SS2
□友達以上恋人未満
1ページ/1ページ
教室の中は、夕焼けの赤で染まってた。昼間の暑さは少し和らいで、夏には珍しい涼しげな風が髪を揺らす。
1番後ろの席に俺が。俺の前の席にしげるが身体を横に出して座ってた。
居残り勉強。テストの点が悪かった為、プリント学習。しげるはそれに付き合ってくれている。
ちらりとしげるを見ると、しげるは本を読むのを中断して俺と目を合わせた。
「なに?」
「え、いや…なんでもない」
そう、と言ってまた本に目を戻す。その姿さえ絵になる男赤木しげる。
こんなに優しい奴なのに、他のクラスメイトとは滅多に話さない。俺と同じで孤立してる。…俺は意図的にだが。
「もっと話せばいいのに」
「え?」
「あっ悪い!本読んでてくれ」
「………」
しげるはパタンと本を閉じ、それを机の上に置いた。そして頬杖をつき、俺を見つめる。黒く澄んだ瞳から目がを放すことが出来なくなった。
「今のどーゆー意味?」
にやりと笑って聞かれた。
「なんでもないんだっ…気にしないでくれ」
「俺そんなに無口じゃないでしょ、結構話してるつもりなんだけど」
「……」
こいつも人の話を聞かない…どこぞの宇海馬鹿みたいだ。
観念して俺も口を開く。
「クラスの奴らとさ…もっと仲良くすればいいんじゃないかって思って」
「…なんだそんなことか」
「そんなことって…!」
つまらなそうに肩を落として、しげるは本を開いた。
読んでたページを探し始める。
「あんな平和ボケしてる人達と話なんか出来るわけが無い。こっちまでボケちまいそうだ…」
「そんな…!」
「涯は他の人達とは違うじゃない」
意味が分からない。俺だって他の奴らと同じだろうに。
「分かってないな。涯はいつでも周りを警戒してる」
「それは褒めてるのか?」
「好きなように捉えてよ」
「……けどお前、ずっと1人ってわけにもいかないだろ。クラスだって替わるし、進路だって同じわけじゃない」
先程と同じページを見つけてから、しげるはもう1度顔を上げて俺を見た。
「今は涯がいれば俺は他には何も入らないよ」
珍しくにこりと優しく微笑んだしげる。
その言葉とその笑顔を見れば、大抵の女子は堕ちるだろうな。
「それはどういう意味だ」
「涯の好きなように捉えればいいじゃない」
「…友達としてって意味でいいか?」
「じゃあそれでいいよ」
ふふ、と笑って、しげるは本を読むのを再開した。俺もプリントの問題を解くのを再開する。

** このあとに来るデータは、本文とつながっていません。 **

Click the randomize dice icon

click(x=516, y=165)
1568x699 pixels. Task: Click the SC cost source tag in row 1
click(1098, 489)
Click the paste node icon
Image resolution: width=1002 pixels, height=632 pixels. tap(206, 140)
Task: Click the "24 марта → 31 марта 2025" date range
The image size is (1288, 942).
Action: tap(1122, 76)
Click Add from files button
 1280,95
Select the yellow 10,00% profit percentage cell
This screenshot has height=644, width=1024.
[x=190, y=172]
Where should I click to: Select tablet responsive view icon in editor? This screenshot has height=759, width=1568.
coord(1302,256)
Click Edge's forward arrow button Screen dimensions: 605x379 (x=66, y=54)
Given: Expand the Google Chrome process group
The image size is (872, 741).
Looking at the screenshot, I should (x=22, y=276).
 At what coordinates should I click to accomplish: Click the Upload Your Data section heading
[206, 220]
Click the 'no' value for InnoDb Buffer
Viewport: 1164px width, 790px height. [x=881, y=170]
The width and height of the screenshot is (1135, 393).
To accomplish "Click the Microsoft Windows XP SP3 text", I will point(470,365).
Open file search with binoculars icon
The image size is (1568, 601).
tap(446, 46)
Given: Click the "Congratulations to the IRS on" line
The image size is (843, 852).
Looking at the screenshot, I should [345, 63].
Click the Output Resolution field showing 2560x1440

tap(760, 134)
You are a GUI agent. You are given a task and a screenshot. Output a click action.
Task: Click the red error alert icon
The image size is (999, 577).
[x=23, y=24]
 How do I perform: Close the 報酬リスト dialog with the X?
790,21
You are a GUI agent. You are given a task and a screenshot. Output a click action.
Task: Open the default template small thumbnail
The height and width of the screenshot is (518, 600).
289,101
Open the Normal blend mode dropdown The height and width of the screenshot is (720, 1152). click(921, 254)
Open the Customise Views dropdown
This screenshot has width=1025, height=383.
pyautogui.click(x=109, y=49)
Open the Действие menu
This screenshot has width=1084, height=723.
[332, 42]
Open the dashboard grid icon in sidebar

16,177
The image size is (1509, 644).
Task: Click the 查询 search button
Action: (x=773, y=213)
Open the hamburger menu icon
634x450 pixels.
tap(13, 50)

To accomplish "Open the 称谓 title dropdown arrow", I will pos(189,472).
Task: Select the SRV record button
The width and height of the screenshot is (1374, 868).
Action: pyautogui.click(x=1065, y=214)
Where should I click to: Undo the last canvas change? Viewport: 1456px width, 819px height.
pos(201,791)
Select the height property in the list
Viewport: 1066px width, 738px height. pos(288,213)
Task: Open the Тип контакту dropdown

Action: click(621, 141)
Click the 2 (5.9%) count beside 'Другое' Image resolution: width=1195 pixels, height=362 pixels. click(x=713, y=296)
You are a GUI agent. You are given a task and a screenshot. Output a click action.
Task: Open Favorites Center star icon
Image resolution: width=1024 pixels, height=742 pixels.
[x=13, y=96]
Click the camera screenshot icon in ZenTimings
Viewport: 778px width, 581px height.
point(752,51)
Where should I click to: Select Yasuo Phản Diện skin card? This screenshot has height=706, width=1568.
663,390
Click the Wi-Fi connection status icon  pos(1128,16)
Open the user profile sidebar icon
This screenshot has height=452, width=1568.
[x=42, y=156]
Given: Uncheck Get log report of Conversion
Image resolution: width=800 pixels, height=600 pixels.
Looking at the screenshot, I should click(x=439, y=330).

外から蝉の鳴き声が聞こえた。もうすぐ夏休みだ。今年の夏は何をするかな。今年は、しげるもいるもんな。
友達以上恋人未満
(悪いけど、今のままが心地いいんだ)(そう、なら今のままでいいよ)
さっさと終わらせて、駄菓子屋行こう!
(100721)
涯くんの迷惑になることはしたくないので、曖昧に答えるしげる。自己主張強いしげるもすきだけど相手を想うしげるもすき。